+++ Passage to read +++
Four IU Bloomington faculty receive inaugural fellowships to teach classes in service-learning
May 11, 2000
BLOOMINGTON, Ind. -- Four professors at Indiana University Bloomington have been awarded the inaugural Chancellor's Service-Learning Fellowships, and will use their awards to teach college courses that involve partnering with community-based organizations in Monroe and Owen counties.
The Chancellor's Service-Learning Fellowships are funded through a grant from the USA Group, the nation's largest student loan guarantor and administrator. The projects must connect faculty professional life to the communities in which they live. It is a new program.
Recipients must teach a service-learning course within the grant year, perform professional service with a partner community organization, and create a presentation, workshop or document to share with the rest of the campus and community. Professors may receive up to $4,000 through the program. The Office of Community Partnerships in Service-Learning helped to create the fellowship program.
Receiving the fellowships are:
• Laurel Cornell, IU associate professor of sociology and gender studies, who will teach the course "Sociology 101: Envisioning the City," in partnership with Bloomington Restorations Inc. Students will learn visual methods for identifying and solving urban problems and will identify historic houses suitable for renovation as affordable housing. Using the Prospect Hill area of Bloomington as the site of their investigations, students will research the factors used in designating a neighborhood as historic, how properties are classified as "rundown," which persons need affordable housing, and what political and economic factors make BRI projects possible.
• Edmund McGarrell, chairperson and associate professor of criminal justice, who will teach "P411: Criminal Justice Management," in partnership with the Bloomington Juvenile Correctional Facility (BJCF) and the Indiana State Police. Students will either mentor a youth in residence at BJCF to help them develop a plan for transition back into the community or support Indiana State Police officials' efforts to build relationships with the community by surveying the community and planning a seminar for officers.
+++ Dataset content +++
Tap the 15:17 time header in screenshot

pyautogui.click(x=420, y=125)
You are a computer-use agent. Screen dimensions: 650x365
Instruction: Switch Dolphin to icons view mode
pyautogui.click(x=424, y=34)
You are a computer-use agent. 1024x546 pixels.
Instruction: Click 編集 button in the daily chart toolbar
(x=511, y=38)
+++
+++ Dataset content +++
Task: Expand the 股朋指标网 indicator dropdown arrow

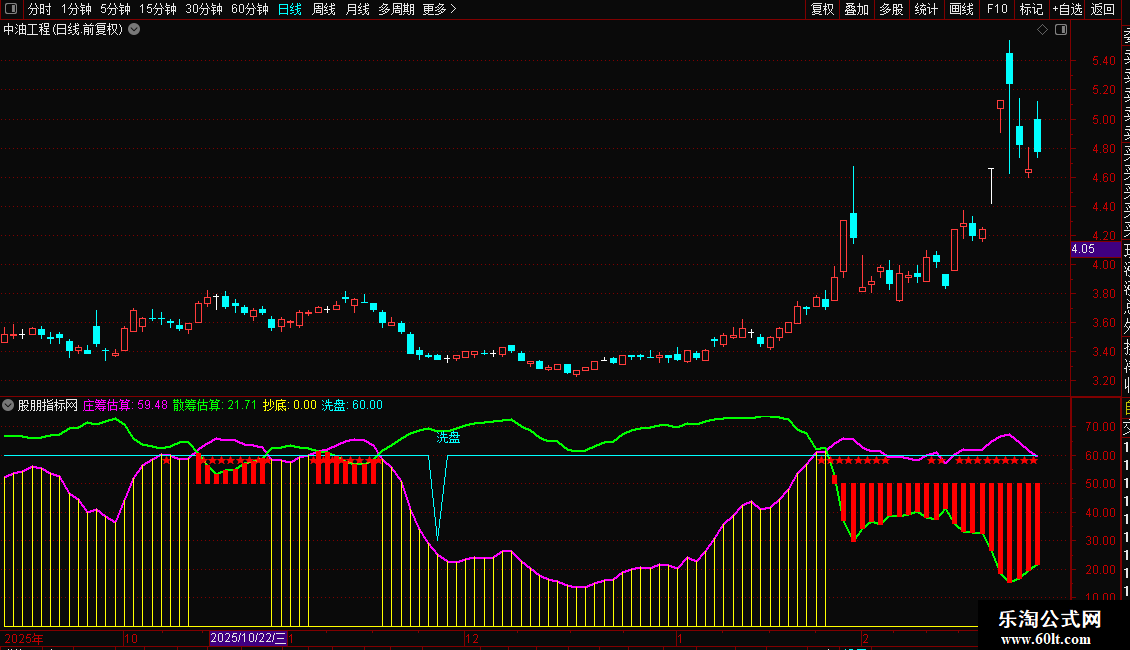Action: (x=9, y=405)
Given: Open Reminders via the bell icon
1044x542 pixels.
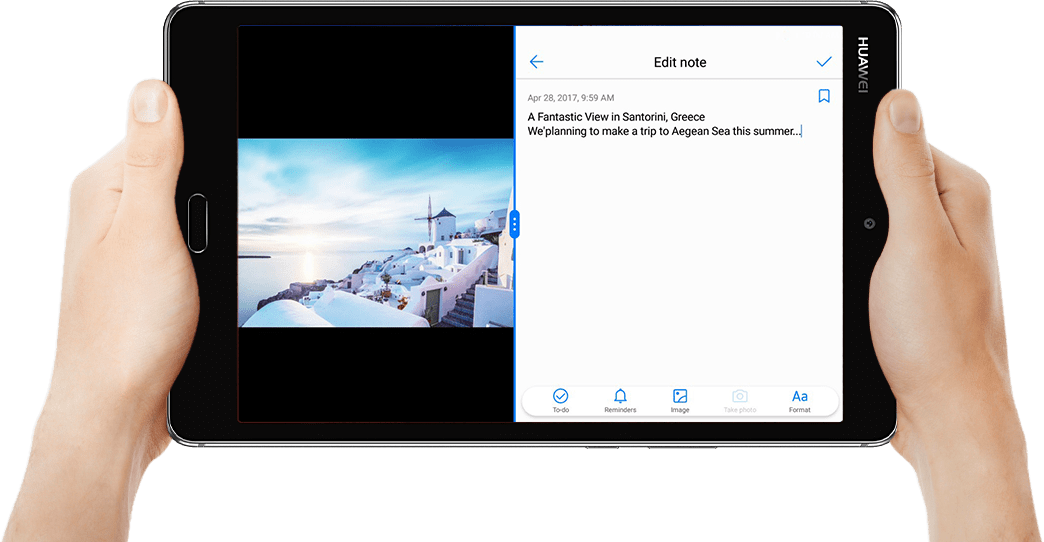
+++
Keep writing the news story about the IU Bloomington service-learning fellowships, starting right after its last sentence.

• Whitney Schlegel, assistant professor of physiology and biophysics, who will teach an elective course, "Healing Outreach," in IU's Medical Sciences Program, in partnership with V.I. Paws and Meadowood Health Pavilion. Students will team up with a volunteer from the therapeutic pet program and visit Meadowood residents to observe the connections between the health benefits of animal therapy and traditional medical practices.
• Thomas Tai-Seale, assistant professor of applied health science, who will teach "C501: Health Program Planning," in partnership with the Owen County Health Department. Students will assess individual and community needs for health education, plan effective health education programs, and communicate health education needs in this community chosen by the Indiana State Department of Health.
USA Group, based in Indianapolis, is a nonprofit company and premier provider of education loan services. The company supports other student loan guarantors and services student loan accounts for lenders, and operates one of the nation's largest student loan secondary markets, USA Group Secondary Market Services Inc.